===== Given information

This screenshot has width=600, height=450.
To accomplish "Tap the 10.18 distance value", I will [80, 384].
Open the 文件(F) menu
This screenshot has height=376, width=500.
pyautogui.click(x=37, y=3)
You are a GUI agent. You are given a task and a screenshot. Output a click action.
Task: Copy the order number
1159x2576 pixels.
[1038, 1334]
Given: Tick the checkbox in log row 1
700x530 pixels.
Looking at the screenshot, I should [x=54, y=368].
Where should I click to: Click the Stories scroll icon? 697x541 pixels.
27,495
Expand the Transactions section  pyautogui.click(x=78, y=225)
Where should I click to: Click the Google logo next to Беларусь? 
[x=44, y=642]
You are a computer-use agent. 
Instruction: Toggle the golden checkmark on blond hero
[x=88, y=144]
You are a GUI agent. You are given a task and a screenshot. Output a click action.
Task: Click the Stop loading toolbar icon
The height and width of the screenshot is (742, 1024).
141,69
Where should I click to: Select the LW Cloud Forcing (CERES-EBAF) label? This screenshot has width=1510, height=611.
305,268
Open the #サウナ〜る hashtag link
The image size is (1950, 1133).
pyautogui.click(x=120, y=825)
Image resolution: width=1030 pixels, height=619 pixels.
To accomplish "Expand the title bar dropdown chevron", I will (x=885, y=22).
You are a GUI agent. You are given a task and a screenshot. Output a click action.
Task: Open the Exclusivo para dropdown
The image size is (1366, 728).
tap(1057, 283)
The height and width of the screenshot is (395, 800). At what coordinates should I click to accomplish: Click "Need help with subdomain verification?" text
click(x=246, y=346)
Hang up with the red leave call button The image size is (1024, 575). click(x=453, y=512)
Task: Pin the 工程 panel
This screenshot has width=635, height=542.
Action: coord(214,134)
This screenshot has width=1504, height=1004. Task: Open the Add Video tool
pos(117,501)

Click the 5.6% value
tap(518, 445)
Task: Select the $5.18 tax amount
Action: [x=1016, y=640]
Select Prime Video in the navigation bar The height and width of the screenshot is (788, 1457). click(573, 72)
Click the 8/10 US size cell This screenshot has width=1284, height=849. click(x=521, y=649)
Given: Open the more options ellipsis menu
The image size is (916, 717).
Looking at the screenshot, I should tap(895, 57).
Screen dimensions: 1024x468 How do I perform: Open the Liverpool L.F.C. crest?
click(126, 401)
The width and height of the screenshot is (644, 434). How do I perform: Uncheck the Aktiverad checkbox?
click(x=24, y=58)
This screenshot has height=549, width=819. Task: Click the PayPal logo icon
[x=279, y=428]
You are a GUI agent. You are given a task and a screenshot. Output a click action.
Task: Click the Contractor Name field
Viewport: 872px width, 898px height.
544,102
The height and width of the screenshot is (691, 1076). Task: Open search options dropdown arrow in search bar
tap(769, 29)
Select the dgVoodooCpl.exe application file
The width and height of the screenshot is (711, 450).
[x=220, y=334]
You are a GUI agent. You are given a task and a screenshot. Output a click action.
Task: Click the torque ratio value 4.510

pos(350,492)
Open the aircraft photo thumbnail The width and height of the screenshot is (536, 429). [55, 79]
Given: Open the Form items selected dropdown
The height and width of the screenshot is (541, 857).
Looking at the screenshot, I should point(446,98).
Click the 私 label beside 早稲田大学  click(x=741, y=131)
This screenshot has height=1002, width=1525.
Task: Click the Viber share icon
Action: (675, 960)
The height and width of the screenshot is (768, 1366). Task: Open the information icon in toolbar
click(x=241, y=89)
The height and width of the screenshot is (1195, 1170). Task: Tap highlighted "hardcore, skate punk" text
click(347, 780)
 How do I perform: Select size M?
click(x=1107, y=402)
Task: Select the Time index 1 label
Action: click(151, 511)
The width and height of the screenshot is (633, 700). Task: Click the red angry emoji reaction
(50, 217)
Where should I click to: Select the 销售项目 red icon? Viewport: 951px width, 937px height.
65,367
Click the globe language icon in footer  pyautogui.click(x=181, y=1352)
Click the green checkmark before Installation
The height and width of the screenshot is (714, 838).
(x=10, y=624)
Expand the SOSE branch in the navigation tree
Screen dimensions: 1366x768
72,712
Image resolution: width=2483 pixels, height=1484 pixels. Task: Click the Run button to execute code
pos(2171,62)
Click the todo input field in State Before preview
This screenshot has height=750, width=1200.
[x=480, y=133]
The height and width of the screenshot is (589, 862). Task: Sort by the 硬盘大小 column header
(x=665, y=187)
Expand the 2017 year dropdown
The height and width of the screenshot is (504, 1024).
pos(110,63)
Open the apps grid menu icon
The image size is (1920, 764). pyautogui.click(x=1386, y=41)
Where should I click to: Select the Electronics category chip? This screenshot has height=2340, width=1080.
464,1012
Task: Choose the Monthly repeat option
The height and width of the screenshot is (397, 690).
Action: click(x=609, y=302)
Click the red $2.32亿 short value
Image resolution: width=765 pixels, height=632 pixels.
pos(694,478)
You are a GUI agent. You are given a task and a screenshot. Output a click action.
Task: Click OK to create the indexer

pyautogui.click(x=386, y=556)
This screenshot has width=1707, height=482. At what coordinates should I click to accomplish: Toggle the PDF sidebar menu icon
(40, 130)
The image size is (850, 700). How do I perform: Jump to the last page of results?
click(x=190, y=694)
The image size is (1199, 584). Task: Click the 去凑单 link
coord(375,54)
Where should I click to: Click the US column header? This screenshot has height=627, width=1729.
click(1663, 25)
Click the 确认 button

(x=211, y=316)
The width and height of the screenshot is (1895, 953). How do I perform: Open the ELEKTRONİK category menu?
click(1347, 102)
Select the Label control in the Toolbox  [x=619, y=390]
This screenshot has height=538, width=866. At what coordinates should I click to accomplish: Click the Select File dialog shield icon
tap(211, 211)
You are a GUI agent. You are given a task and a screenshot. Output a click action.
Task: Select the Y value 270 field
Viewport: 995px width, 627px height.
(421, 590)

==========

Brief -> In the answer, the listing above should be restated word for word.

Response ->
This screenshot has width=600, height=450.
To accomplish "Tap the 10.18 distance value", I will [80, 384].
Open the 文件(F) menu
This screenshot has height=376, width=500.
pyautogui.click(x=37, y=3)
You are a GUI agent. You are given a task and a screenshot. Output a click action.
Task: Copy the order number
1159x2576 pixels.
[1038, 1334]
Given: Tick the checkbox in log row 1
700x530 pixels.
Looking at the screenshot, I should [x=54, y=368].
Where should I click to: Click the Stories scroll icon? 697x541 pixels.
27,495
Expand the Transactions section  pyautogui.click(x=78, y=225)
Where should I click to: Click the Google logo next to Беларусь? 
[x=44, y=642]
You are a computer-use agent. 
Instruction: Toggle the golden checkmark on blond hero
[x=88, y=144]
You are a GUI agent. You are given a task and a screenshot. Output a click action.
Task: Click the Stop loading toolbar icon
The height and width of the screenshot is (742, 1024).
141,69
Where should I click to: Select the LW Cloud Forcing (CERES-EBAF) label? This screenshot has width=1510, height=611.
305,268
Open the #サウナ〜る hashtag link
The image size is (1950, 1133).
pyautogui.click(x=120, y=825)
Image resolution: width=1030 pixels, height=619 pixels.
To accomplish "Expand the title bar dropdown chevron", I will (x=885, y=22).
You are a GUI agent. You are given a task and a screenshot. Output a click action.
Task: Open the Exclusivo para dropdown
The image size is (1366, 728).
tap(1057, 283)
The height and width of the screenshot is (395, 800). At what coordinates should I click to accomplish: Click "Need help with subdomain verification?" text
click(x=246, y=346)
Hang up with the red leave call button The image size is (1024, 575). click(x=453, y=512)
Task: Pin the 工程 panel
This screenshot has width=635, height=542.
Action: coord(214,134)
This screenshot has width=1504, height=1004. Task: Open the Add Video tool
pos(117,501)

Click the 5.6% value
tap(518, 445)
Task: Select the $5.18 tax amount
Action: [x=1016, y=640]
Select Prime Video in the navigation bar The height and width of the screenshot is (788, 1457). click(573, 72)
Click the 8/10 US size cell This screenshot has width=1284, height=849. click(x=521, y=649)
Given: Open the more options ellipsis menu
The image size is (916, 717).
Looking at the screenshot, I should tap(895, 57).
Screen dimensions: 1024x468 How do I perform: Open the Liverpool L.F.C. crest?
click(126, 401)
The width and height of the screenshot is (644, 434). How do I perform: Uncheck the Aktiverad checkbox?
click(x=24, y=58)
This screenshot has height=549, width=819. Task: Click the PayPal logo icon
[x=279, y=428]
You are a GUI agent. You are given a task and a screenshot. Output a click action.
Task: Click the Contractor Name field
Viewport: 872px width, 898px height.
544,102
The height and width of the screenshot is (691, 1076). Task: Open search options dropdown arrow in search bar
tap(769, 29)
Select the dgVoodooCpl.exe application file
The width and height of the screenshot is (711, 450).
[x=220, y=334]
You are a GUI agent. You are given a task and a screenshot. Output a click action.
Task: Click the torque ratio value 4.510

pos(350,492)
Open the aircraft photo thumbnail The width and height of the screenshot is (536, 429). [55, 79]
Given: Open the Form items selected dropdown
The height and width of the screenshot is (541, 857).
Looking at the screenshot, I should point(446,98).
Click the 私 label beside 早稲田大学  click(x=741, y=131)
This screenshot has height=1002, width=1525.
Task: Click the Viber share icon
Action: (675, 960)
The height and width of the screenshot is (768, 1366). Task: Open the information icon in toolbar
click(x=241, y=89)
The height and width of the screenshot is (1195, 1170). Task: Tap highlighted "hardcore, skate punk" text
click(347, 780)
 How do I perform: Select size M?
click(x=1107, y=402)
Task: Select the Time index 1 label
Action: click(151, 511)
The width and height of the screenshot is (633, 700). Task: Click the red angry emoji reaction
(50, 217)
Where should I click to: Select the 销售项目 red icon? Viewport: 951px width, 937px height.
65,367
Click the globe language icon in footer  pyautogui.click(x=181, y=1352)
Click the green checkmark before Installation
The height and width of the screenshot is (714, 838).
(x=10, y=624)
Expand the SOSE branch in the navigation tree
Screen dimensions: 1366x768
72,712
Image resolution: width=2483 pixels, height=1484 pixels. Task: Click the Run button to execute code
pos(2171,62)
Click the todo input field in State Before preview
This screenshot has height=750, width=1200.
[x=480, y=133]
The height and width of the screenshot is (589, 862). Task: Sort by the 硬盘大小 column header
(x=665, y=187)
Expand the 2017 year dropdown
The height and width of the screenshot is (504, 1024).
pos(110,63)
Open the apps grid menu icon
The image size is (1920, 764). pyautogui.click(x=1386, y=41)
Where should I click to: Select the Electronics category chip? This screenshot has height=2340, width=1080.
464,1012
Task: Choose the Monthly repeat option
The height and width of the screenshot is (397, 690).
Action: click(x=609, y=302)
Click the red $2.32亿 short value
Image resolution: width=765 pixels, height=632 pixels.
pos(694,478)
You are a GUI agent. You are given a task and a screenshot. Output a click action.
Task: Click OK to create the indexer

pyautogui.click(x=386, y=556)
This screenshot has width=1707, height=482. At what coordinates should I click to accomplish: Toggle the PDF sidebar menu icon
(40, 130)
The image size is (850, 700). How do I perform: Jump to the last page of results?
click(x=190, y=694)
The image size is (1199, 584). Task: Click the 去凑单 link
coord(375,54)
Where should I click to: Click the US column header? This screenshot has height=627, width=1729.
click(1663, 25)
Click the 确认 button

(x=211, y=316)
The width and height of the screenshot is (1895, 953). How do I perform: Open the ELEKTRONİK category menu?
click(1347, 102)
Select the Label control in the Toolbox  [x=619, y=390]
This screenshot has height=538, width=866. At what coordinates should I click to accomplish: Click the Select File dialog shield icon
tap(211, 211)
You are a GUI agent. You are given a task and a screenshot. Output a click action.
Task: Select the Y value 270 field
Viewport: 995px width, 627px height.
(421, 590)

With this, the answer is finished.